USSE Segall Bryant & Hamill Select Equity ETF

Expense Ratio
0.65%
Previous close
$33.55
Est. 12 months change
+21.12%
Projected Price
$40.64

Profitability Metrics

Return on Equity (ROE)
37.31%
Return on Assets (ROA)
12.84%
Return on Invested Capital (ROIC)
40.64%
Weighted Average Cost of Capital (WACC)
9.83%
ROIC - WACC
30.81%
Updated : 2026-04-03 19:07 ET

Valuation Metrics

P/E Ratio
26.70
Forward P/E
21.26
PEG Ratio
7.51
Debt Current Ratio
1.92

Growth & Cash Flow

Gross Margin
49.33%
Operating Margin
22.65%
FCF Margin
21.18%
TTM Revenue Growth
16.85%
Projected 12M EPS Growth
25.57%

Price Change

Price % from 50 SMA
-2.10%
Price % from 200 SMA
0.96%
6 Months
1.02%
1 Year
11.57%
2 Years
19.19%
The above metrics represent weighted averages, calculated using each stock's individual value weighted by its proportion of ETF holdings.

Top 10 Holdings

Stock TickerWeight
GOOG7.43%
NVDA6.79%
ATI6.63%
MSFT6.05%
AMZN5.93%
MPWR5.06%
MCK5.04%
PWR4.95%
TSX:SU4.88%
META4.88%

ETF Analysis

Fund Overview

Segall Bryant & Hamill Select Equity ETF (USSE) currently reports 21 stock positions (subject to change), placing it in the concentrated range by holdings breadth. The top line-up is GOOG (7.43%), NVDA (6.79%), ATI (6.63%), with GOOG as the largest single weight at 7.43%. Together, the top three holdings account for 20.85%, which indicates that performance drivers are distributed more evenly across the broader basket. This architecture allows the fund to express a clear investment thesis at the top while relying on the broader basket to manage idiosyncratic volatility.

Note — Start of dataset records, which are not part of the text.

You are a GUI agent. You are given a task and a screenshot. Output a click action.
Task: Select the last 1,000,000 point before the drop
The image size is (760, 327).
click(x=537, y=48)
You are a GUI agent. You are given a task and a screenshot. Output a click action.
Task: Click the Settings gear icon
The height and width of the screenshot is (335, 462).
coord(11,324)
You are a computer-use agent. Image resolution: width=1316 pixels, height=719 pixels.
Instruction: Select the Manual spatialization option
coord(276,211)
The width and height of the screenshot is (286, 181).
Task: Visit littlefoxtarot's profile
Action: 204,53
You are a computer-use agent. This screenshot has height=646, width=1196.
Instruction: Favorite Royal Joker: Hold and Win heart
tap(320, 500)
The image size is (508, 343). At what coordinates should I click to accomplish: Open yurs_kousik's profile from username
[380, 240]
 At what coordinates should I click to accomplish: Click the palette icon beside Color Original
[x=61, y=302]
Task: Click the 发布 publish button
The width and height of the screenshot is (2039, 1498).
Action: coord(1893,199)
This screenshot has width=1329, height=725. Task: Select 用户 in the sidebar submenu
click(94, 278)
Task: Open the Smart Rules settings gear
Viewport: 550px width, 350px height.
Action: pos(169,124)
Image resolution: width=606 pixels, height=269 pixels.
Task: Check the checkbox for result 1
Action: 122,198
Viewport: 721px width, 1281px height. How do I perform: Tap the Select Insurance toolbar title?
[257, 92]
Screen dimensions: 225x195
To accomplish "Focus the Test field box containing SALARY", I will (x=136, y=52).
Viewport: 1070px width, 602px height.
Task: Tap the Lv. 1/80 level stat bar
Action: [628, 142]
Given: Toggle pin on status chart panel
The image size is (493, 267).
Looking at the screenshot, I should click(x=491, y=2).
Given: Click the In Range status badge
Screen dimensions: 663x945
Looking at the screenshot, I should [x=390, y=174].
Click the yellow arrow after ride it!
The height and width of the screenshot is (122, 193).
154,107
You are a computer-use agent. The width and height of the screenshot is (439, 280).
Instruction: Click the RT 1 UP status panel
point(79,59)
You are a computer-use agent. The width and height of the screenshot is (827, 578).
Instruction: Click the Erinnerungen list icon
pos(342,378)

Profitability & Capital Efficiency

From a capital efficiency perspective, ROIC is 40.64%, WACC is 9.83%, and the economic spread is 30.81%. On balance, the portfolio's holdings exhibit an exceptional economic spread, compounding intrinsic value at a rate few funds can match. Supporting metrics show ROE at 37.31% and ROA at 12.84%, a combination that helps frame whether profitability strength is broad enough to hold through different market conditions. Taken together, the return profile suggests a portfolio with credible compounding capacity if current operating execution persists.

Valuation

Multiple analysis puts the portfolio at trailing P/E of 26.70, forward P/E of 21.26, PEG of 7.51. Trailing P/E sits modestly above forward P/E, a spread that is consistent with steady earnings progress and limited near-term re-rating potential. Growth-adjusted, the portfolio is priced at a premium — a level that demands consistent execution and limits the potential for multiple expansion from here. At 1.92, the aggregate current ratio indicates adequate but not exceptional balance sheet coverage. The combined valuation and liquidity profile points to a portfolio where current prices embed meaningful growth expectations, and where delivery against those expectations will drive the return outcome.

Margins & Cash Generation

On the margin front: gross margin sits at 49.33%, operating margin at 22.65%, and free cash flow margin at 21.18%. At this level, the portfolio reflects reasonable cost discipline and adequate pricing leverage at the production layer. Operating margins sit in a healthy range — not exceptional, but indicating reasonable operational efficiency. Strong free cash flow margins point to businesses with meaningful financial flexibility and limited dependence on external capital. The margin stack is not uniformly strong, which means the portfolio's earnings resilience under adverse conditions is less certain.

Growth & Forward Outlook

On the forward picture: TTM revenue growth of 16.85% reflecting consistent if unspectacular revenue expansion. Consensus EPS estimates point to 25.6% earnings growth over the next 12 months — a compelling near-term earnings catalyst that, if delivered, changes the valuation conversation materially. Analyst price targets suggest street expectations imply a constructive but measured return profile on a 12-month view. Revenue growth is grounded in reported results; price targets are forward projections that embed assumptions about multiple expansion, earnings delivery, and macro conditions. The key risk in both directions is whether the underlying businesses can maintain their operating trajectory as macro and sector conditions evolve. The estimated 12-month price change is a weighted composite of analyst price target estimates adjusted by each holding's ETF weight, sourced from publicly available data, and should not be interpreted as a reliable prediction of future performance.

Conclusion

Strong Buy

Across the metrics reviewed, the evidence is consistently constructive — quality, growth, and valuation are pulling in the same direction.

The views expressed above are derived from quantitative data only and should not be relied upon as financial advice. Investment decisions should be based on your own research and risk tolerance.